Task requirements: Continue the notebook below on VBA developers in the 2020 Stack Overflow developer survey, picking up right after its final heading.
=== Text provided ===
1. How frequently do VBA developers learn a new language or framework (`NEWLearn`)?
1. Primary operating system (`OpSys`)?
1. What kind of developer are they (`DevType`)?
1. How do they best describe themselves (`MainBranch`)?
1. Where do they live (`Country`)?
1. How do they describe their employment status (`Employment`)?
1. How many years have they been coding in total (`YearsCode`)?
1. What is their primary field of study (`UndergradMajor`)?


In [None]:
import csv
from dataclasses import dataclass
from collections import Counter

In [None]:
@dataclass
class Respondent():
    """dataclass for each respondent"""
    language_workedwith: str
    language_desirenextyear: str
    new_learn: str
    os_primary: str
    dev_type: str
    main_branch: str
    country: str
    employment_status: str
    years_coding: str
    undergrad_major: str

In [None]:
survey_results_public = '../input/stack-overflow-developer-survey-2020/developer_survey_2020/survey_results_public.csv'
LANG = 'VBA'

with open(survey_results_public) as file:
    results = csv.DictReader(file)
    
    VBA_Developers = [
        Respondent(
                    response['LanguageWorkedWith'],
                    response['LanguageDesireNextYear'],
                    response['NEWLearn'],
                    response['OpSys'],
                    response['DevType'],
                    response['MainBranch'],
                    response['Country'],
                    response['Employment'],
                    response['YearsCode'],
                    response['UndergradMajor'],
                )
        for response in results
        if LANG in response['LanguageWorkedWith']
    ]
    
total_devs = len(VBA_Developers)

## Q0: What percentage of VBA developers did not express interest in continuing with VBA?

This question is not listed above.

The purpose of this question is to whether or not the way we got the data from the CSV file is correct. Stack Overflow already provided the answer (80.4%). We need to be able to arrive at the same number.

So far, what we have done is to read from the source data, store each response in a `dataclass`, and collect all responses in a `list`.


In [None]:
devs_dread_vba = 0

for dev in VBA_Developers:
    if LANG not in dev.language_desirenextyear:
        devs_dread_vba += 1

print(f'There are {total_devs:,} {LANG} Developers who answered the survey.')
print(f'And {devs_dread_vba:,} of whom do not want to continue with {LANG}! :(')
print(f'That\'s {devs_dread_vba/len(VBA_Developers)*100:,.1f}%!')

## Report: Who Are VBA Developers?
=== Exercise data ===
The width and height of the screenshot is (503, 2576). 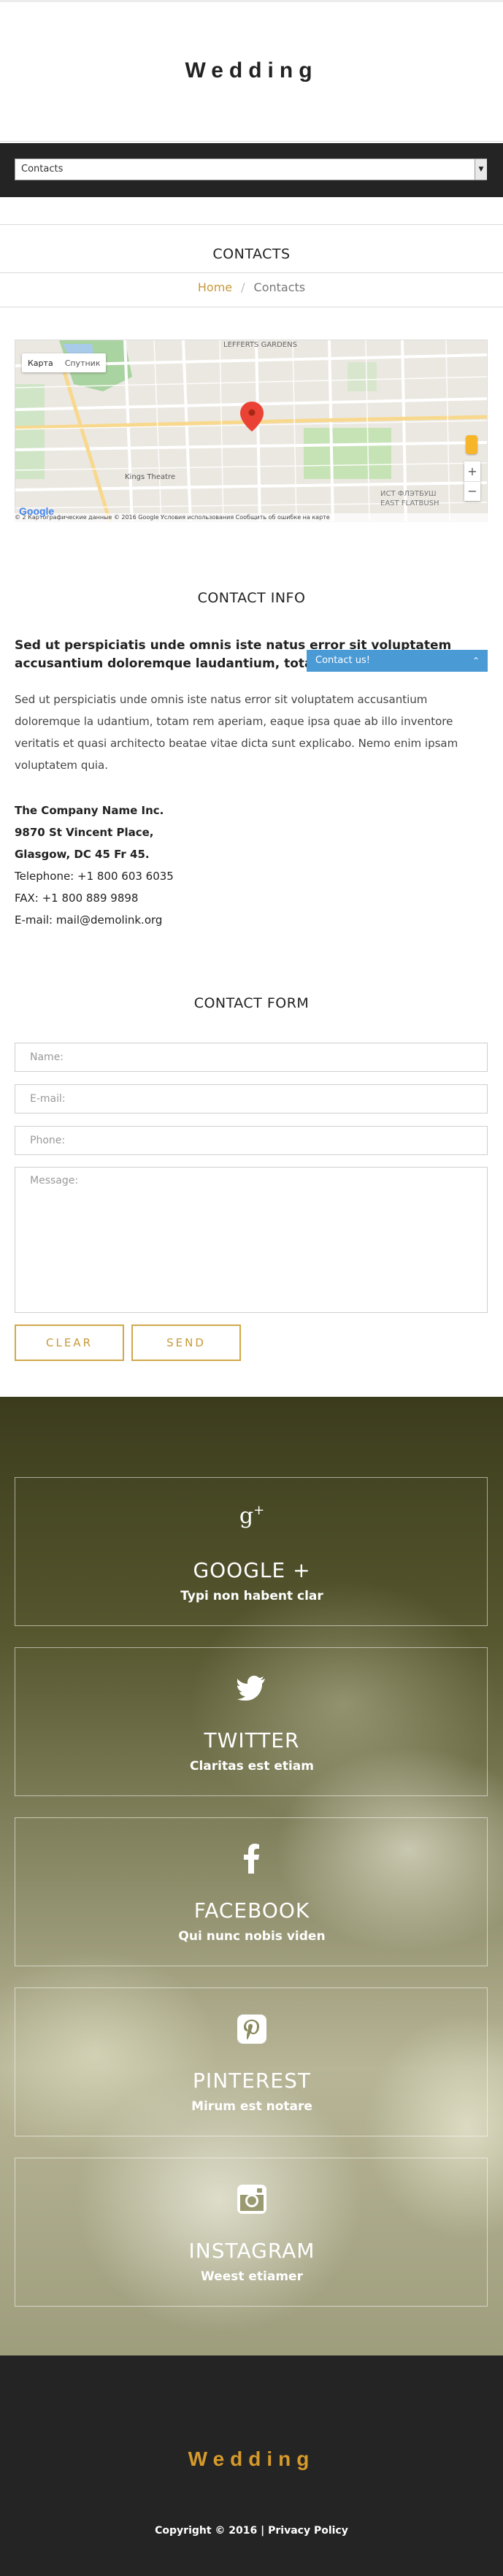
===
Exercise output:
In [None]:
def create_counter(data_attribute, source):
    """
    Returns a Counter() object of a given attribute.
    """
    responses = []
    for item in source:
        responses += (getattr(item, data_attribute).split(";"))
    return Counter(responses)

In [None]:
def print_counter_results(counter: Counter, top: int = None):
    """
    A function to print the results of a counter.
    """
    for item, result in counter.most_common(top):
        first_col_len = len(item)
        rate = f"{result/total_devs:.2%}"
        if first_col_len < 35:
            print(f'{item:<35} | {result:>8,} | {rate}')
        elif first_col_len > 60:
            print(f'{item[:34]:<35} | {result:>8,} | {rate}')
            print(f'{item[34:68]:<35} |          |')
            print(f'{item[68:]:<35} |          |')
        else:
            print(f'{item[:34]:<35} | {result:>8,} | {rate}')
            print(f'{item[34:68]:<35} |          |')

In [None]:
def display_results():
    for feature in Respondent.__annotations__.keys():
        print(f"Breakdown of {LANG} developers based on {feature}\n")
        feature_counter = create_counter(feature, VBA_Developers)
        print_counter_results(feature_counter, top=10)
        print('\n')
        
display_results()

## Reddit request

[/u/sancarn requested:](https://www.reddit.com/r/vba/comments/l21vmr/i_made_a_jupyter_notebook_which_breaks_down_some/gkczo5f?utm_source=share&utm_medium=web2x&context=3)

> I think the most interesting questions would be, using the same logic:
> 1. What is the most dreaded language for "Data or business analyst"
> 2. What is the most dreaded language for "I am not primarily a developer, but I write code sometimes as part of my work"?
>
> The reason I ask these questions is to me it is totally obvious that a full stack/back end/desktop application/front end developer wouldn't want to use VBA. They have much better tools at their disposal. The important question really is, how is VBA rated where it's most used, imo.



In [None]:
with open(survey_results_public) as file:
    results = csv.DictReader(file)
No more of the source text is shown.